I am stuck with this proof. I am trying to use deduction (or induction I think) to prove for a tautology with logic laws like De Morgan's, distributive , and implication law etc.

Note: I am not allowed to use truth tables.

Here it is:

$((p \vee q) \wedge (p \rightarrow r) \wedge (q \rightarrow r)) \rightarrow r$

I have tried using a condition/implication law where $p \rightarrow r$ becomes $\neg p \vee r$ to change the last to compound statements but I got stuck.

Next I tried:

$((p \vee q) \wedge (p \rightarrow r) \wedge (q \rightarrow r)) \rightarrow r \\ \equiv [(p \vee q) \wedge ((p \vee q) \rightarrow r)] \rightarrow r$

But I don't know where to go from here.

Need some guidance guys.

  • $\begingroup$ Have you tried constructing a truth table? $\endgroup$
    – Zeta10
    Feb 6, 2015 at 23:23
  • $\begingroup$ @Zeta10 I'll edit the question. $\endgroup$ Feb 6, 2015 at 23:26
  • $\begingroup$ Ah! I see. You essentially need a list of logical equivalencies as well as an understanding of what happens when you negate one of these expressions. I know that does not solve your problem, but I am sure you can easily find such a list and then start to make substitutions until all of the puzzle pieces fit into place! $\endgroup$
    – Zeta10
    Feb 6, 2015 at 23:37
  • $\begingroup$ Actually, I do not see a straightforward list of equivalences that will get the job done. It is possible to simply crank it out, but everything I am getting so far is very long-winded. For this problem and you other problem (the transitivity one), truth tables are actually the most convenient tool it seems. $\endgroup$ Feb 6, 2015 at 23:38
  • $\begingroup$ @induktio Hello again! Yes it seems like it will be long winded. It makes sense in my head but I cant quite find the right equivalences $\endgroup$ Feb 6, 2015 at 23:41

3 Answers 3


We can use these Rules of inference.

Starting wtih :

$$[((p∨q)∧(p→r)∧(q→r))→r] \equiv$$

we can apply Material implication :

$$\equiv \lnot [(p \lor q)∧(\lnot p \lor r)∧(\lnot q \lor r)] \lor r \equiv$$

followed by De Morgan to get :

$$\equiv [\lnot (p \lor q) \lor \lnot [(\lnot p \lor r)∧(\lnot q \lor r)]] \lor r \equiv$$

Then we need Distributivity with : $[(\lnot p \lor r)∧(\lnot q \lor r)] \equiv [r \lor (\lnot p \land \lnot q)]$ to get :

$$[\lnot (p \lor q) \lor \lnot [r \lor (\lnot p \land \lnot q)]] \lor r \equiv$$

Then we use again De Morgan and "rearrange" to get :

$$[r \lor (\lnot p \land \lnot q)] \lor \lnot [r \lor (\lnot p \land \lnot q)].$$

Now the last formula is an instance of Excluded Middle : $\varphi \lor \lnot \varphi$, which is a tautology.
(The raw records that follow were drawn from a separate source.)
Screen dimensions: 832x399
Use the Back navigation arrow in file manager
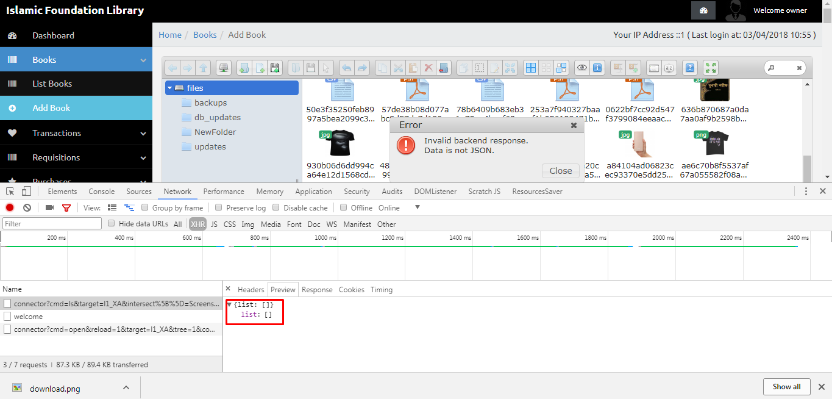click(x=172, y=67)
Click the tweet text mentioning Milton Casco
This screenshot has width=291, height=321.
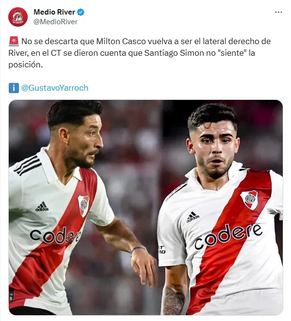139,53
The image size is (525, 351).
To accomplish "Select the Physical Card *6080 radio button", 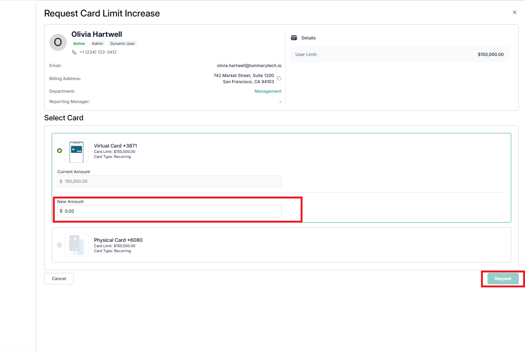I will click(x=59, y=245).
What you want to show is equivalent to $((p\vee q)\wedge(p\to r)\wedge(q\to r))$ implies $r$.

Now we can work with $(p\vee q)$ separately since we have a string of $\wedge$'s, and a case by case analysis of this shows that $r$ is implied by our hypothesis.

Is this similar to what you have done in class?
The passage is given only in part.